Queer Dickens - Erotics, Families, Masculinities

 

Holly Furneaux places Dickens's writing in a broad literary and social context, alongside authors including Bulwer-Lytton, Tennyson, Braddon, Collins, and Whitman, to make a case for Dickens's central position in queer literary history. Examining novels, poetry, life-writing, journalism, and legal and political debates, Queer Dickens argues that this eminent Victorian can direct us to the ways in which his culture could, and did, comfortably accommodate homoeroticism and families of choice. Further, it contends that Dickens's portrayals of nurturing masculinity and his concern with touch and affect between men challenge what we have been used to thinking about Victorian ideals of maleness. 
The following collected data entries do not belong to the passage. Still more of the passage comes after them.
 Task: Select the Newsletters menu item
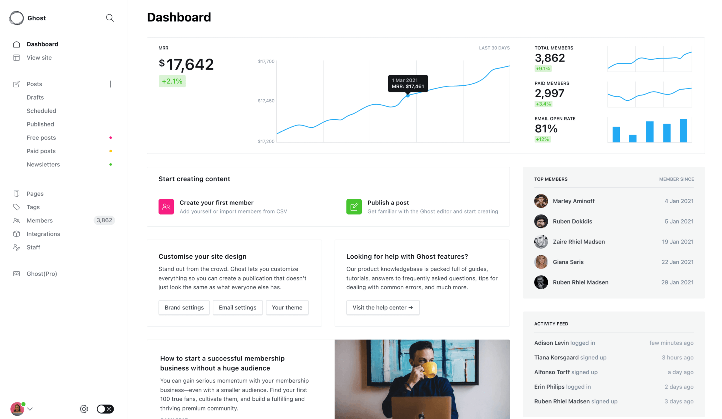pyautogui.click(x=43, y=164)
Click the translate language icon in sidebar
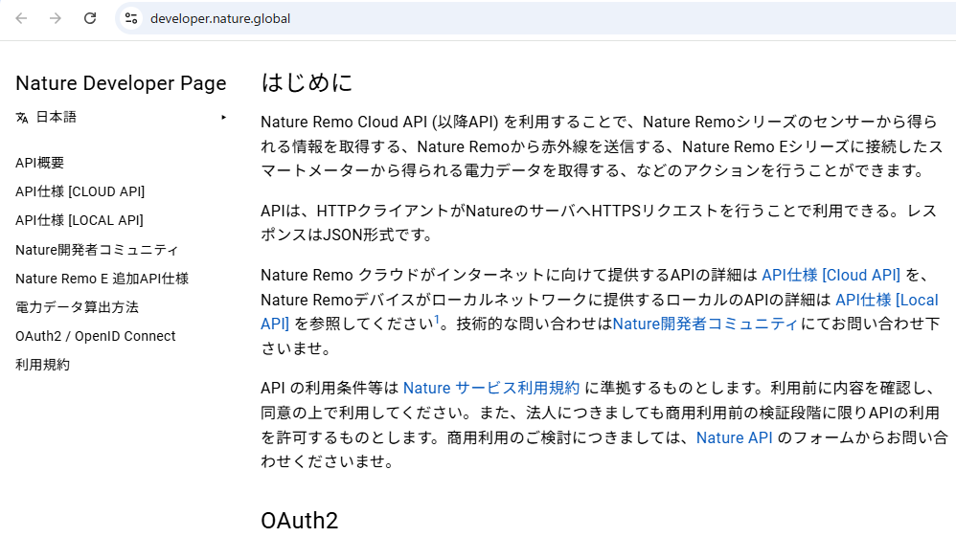 [22, 118]
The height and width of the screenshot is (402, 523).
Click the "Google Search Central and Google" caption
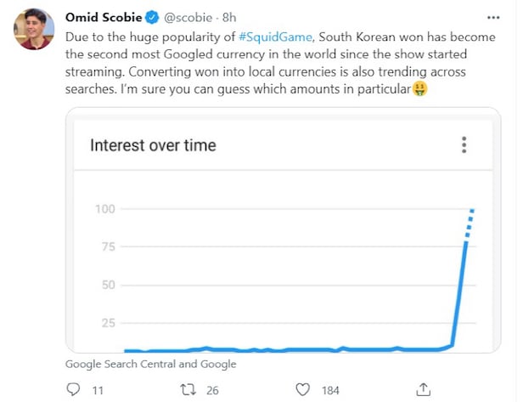pyautogui.click(x=150, y=364)
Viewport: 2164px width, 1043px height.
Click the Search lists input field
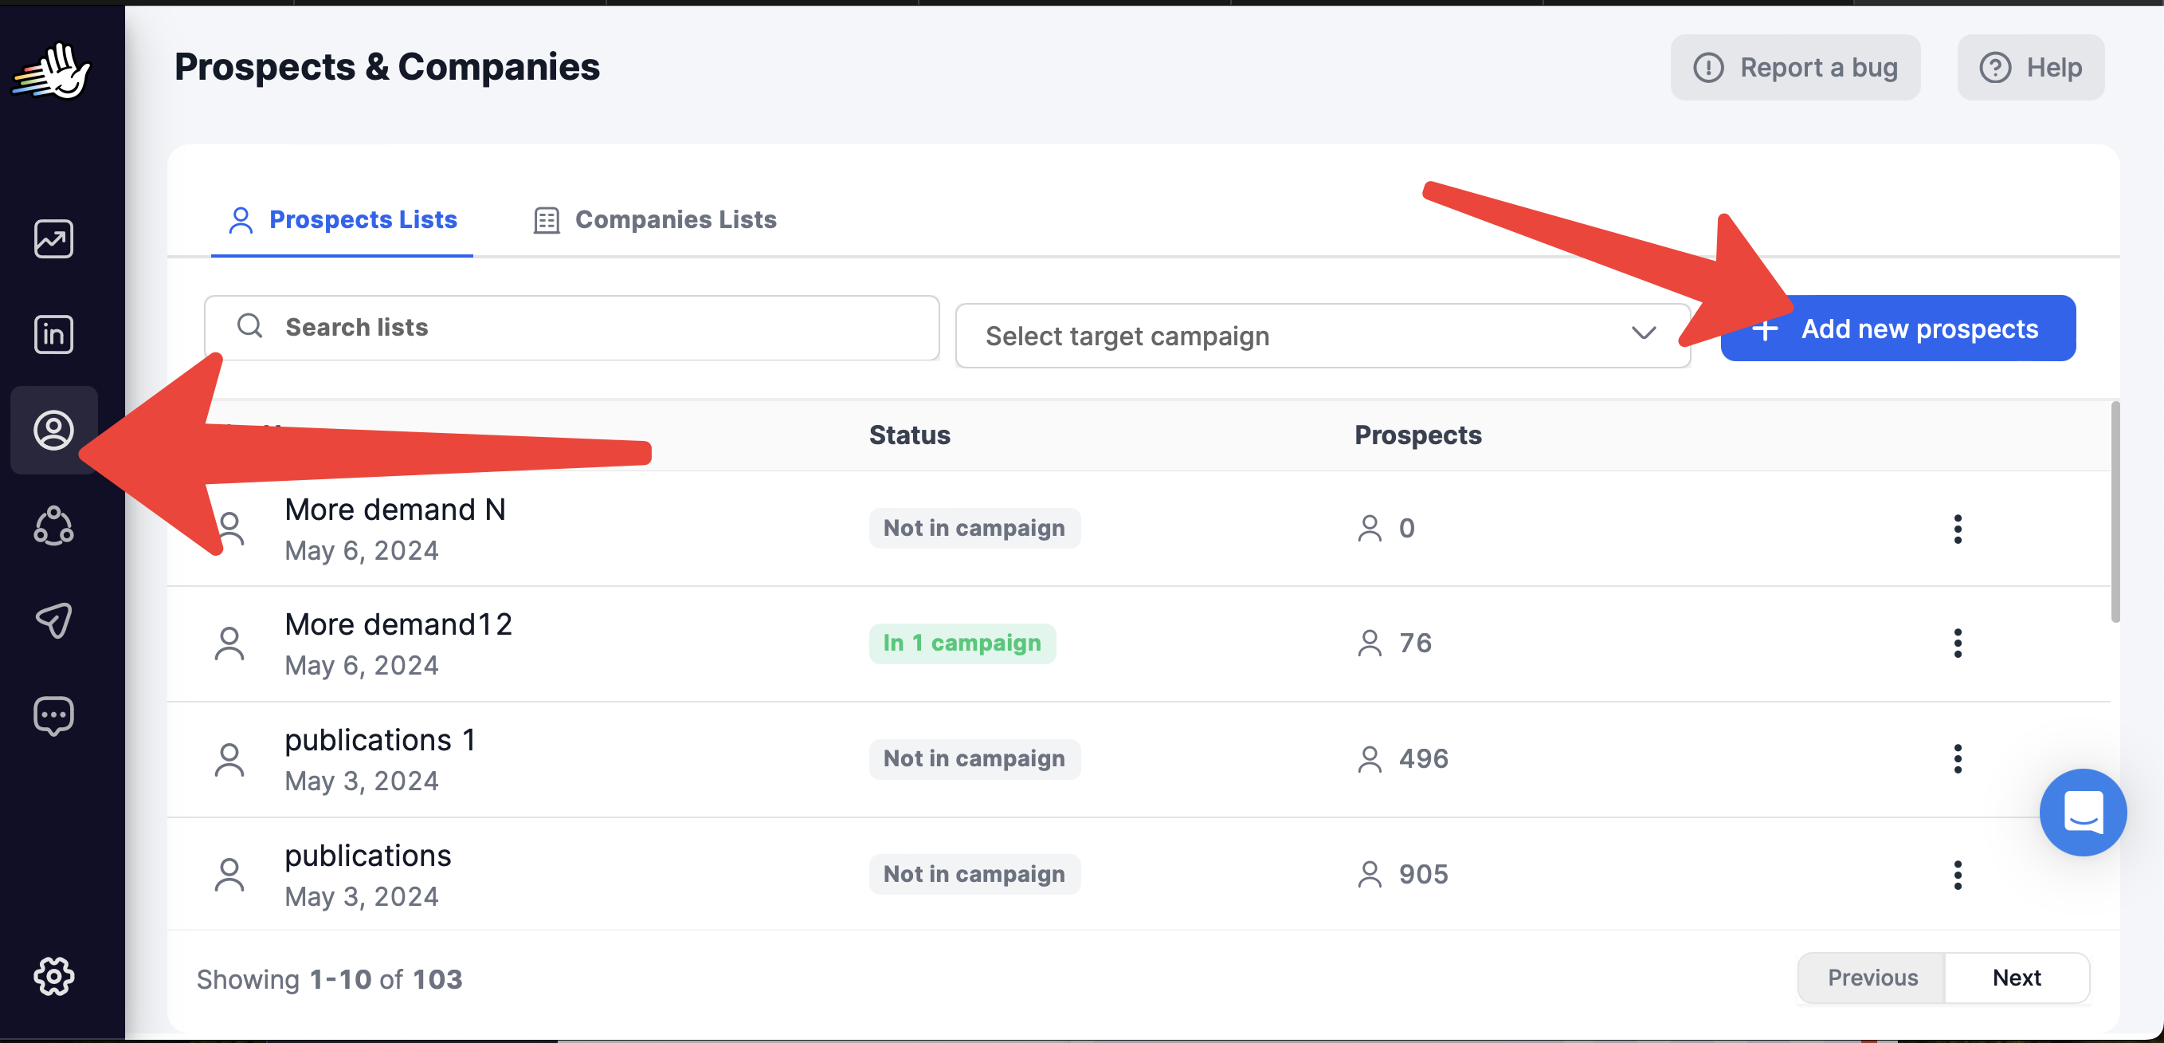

Queer Dickens intervenes in current debates about the Victorians (neither so punitive nor so prudish as we once imagined) and about the methodologies of the histories of the family and of sexuality. It makes the case for a more optimistic, nurturing, and life-affirming trajectory in queer theory.

 

Dr Holly Furneaux is Lecturer in Victorian Studies at the University of Leicester. Queer Dickens , her first monograph, draws on her interests in nineteenth-century literature, histories of sexuality, and Victorian cultures of feeling. She has published articles inNineteenth Century Literature , Philological Quarterly , and The Dickensian on these areas, and has co-edited a special edition of Critical Survey on the topic of 'Dickens and Sex'. She was recently principal organiser of the British Association for Victorian Studies annual conference on the theme of 'Victorian Feeling: Touch, Bodies, Emotions', and is a regular organiser of the venerable Dickensian tradition of 'Dickens Day'.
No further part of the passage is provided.